Illustrations of the pushing-pedal-down and pulling-pedals-up movements

We used this character to design a Finite State Machine (\( {FSM}^1 \)) in this study to detect pushing-pedals-down and pulling-pedals-up movements. This FSM had four input signals, which were \( {IS}_1^1 \), \( {IS}_2^1 \), \( {IS}_3^1 \), and \( {IS}_4^1 \). \( {IS}_1^1=1 \) represents that the system had detected the maximum Z value of the Foot_Right joint point, which was \( {Z}_{Foot\_ Right}={Z}_{Foot\_ Right}^{max} \). \( {IS}_2^1=1 \) represents that the system detected \( {Z}_{Foot\_ Right}={Z}_{Foot\_ Right}^{min} \). \( {IS}_3^1=1 \) represents that the system detected \( {Y}_{Foot\_ Right}={Y}_{Foot\_ Right}^{max} \). \( {IS}_4^1=1 \) represents that the system detected \( {Y}_{Foot\_ Right}={Y}_{Foot\_ Right}^{min} \). This FSM’s output signal was \( {OS}^1 \). \( {OS}^1=1 \) represents that the system detected pushing-pedals-down movements. \( {OS}^1=-1 \) represents that the system detected pulling-pedals-up movements.

This FSM had 8 states. Table 1 shows the State Table of \( {FSM}^1 \). \( {ST}_0^1 \) is the initial state. The FMS would enter \( {ST}_1^1 \) only when the system detected \( {IS}_1^1=1 \); otherwise, \( {ST}_0^1 \) remained in \( {ST}_0^1 \).

* [REQUIRED TASK 1] According to the pedal-movement text, how many states did the FSM have?
* [REQUIRED TASK 2] Translate this sentence from the pedal-movement text into Spanish: "This FSM had 8 states."
The data that follows is not needed for anything here.

* [GIVEN DATA]
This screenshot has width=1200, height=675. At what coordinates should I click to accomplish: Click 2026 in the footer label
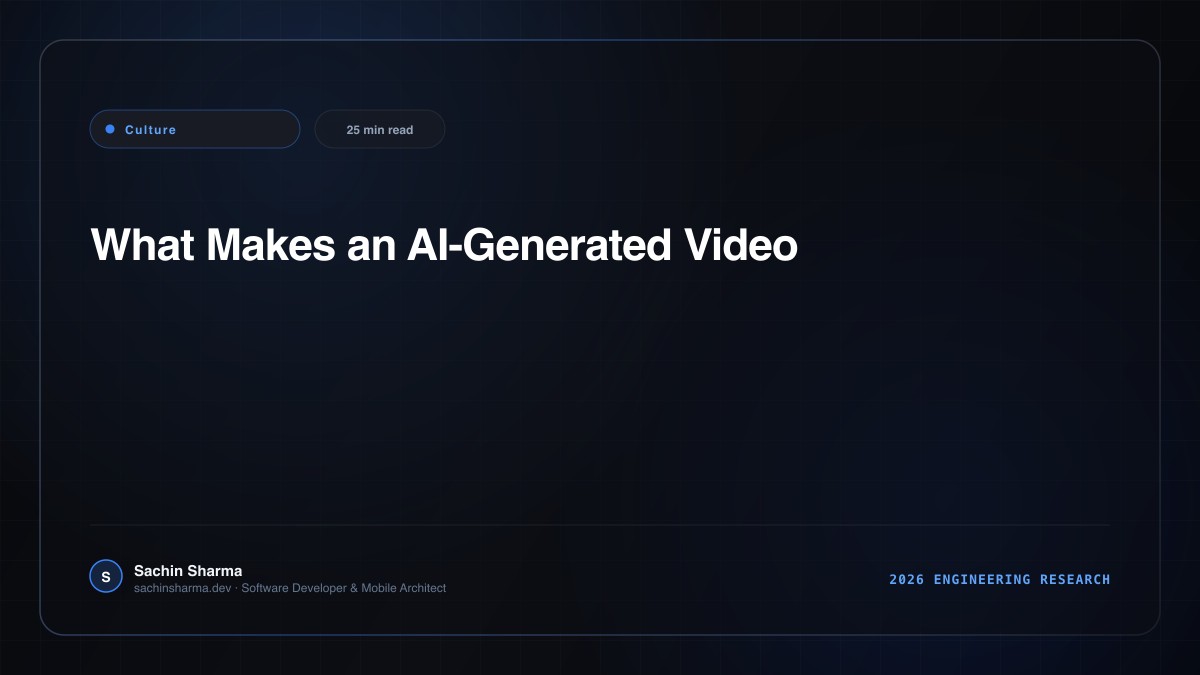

* [CORRECT RESULT 1] The FSM had 8 states.

* [CORRECT RESULT 2] Esta FSM tenía 8 estados.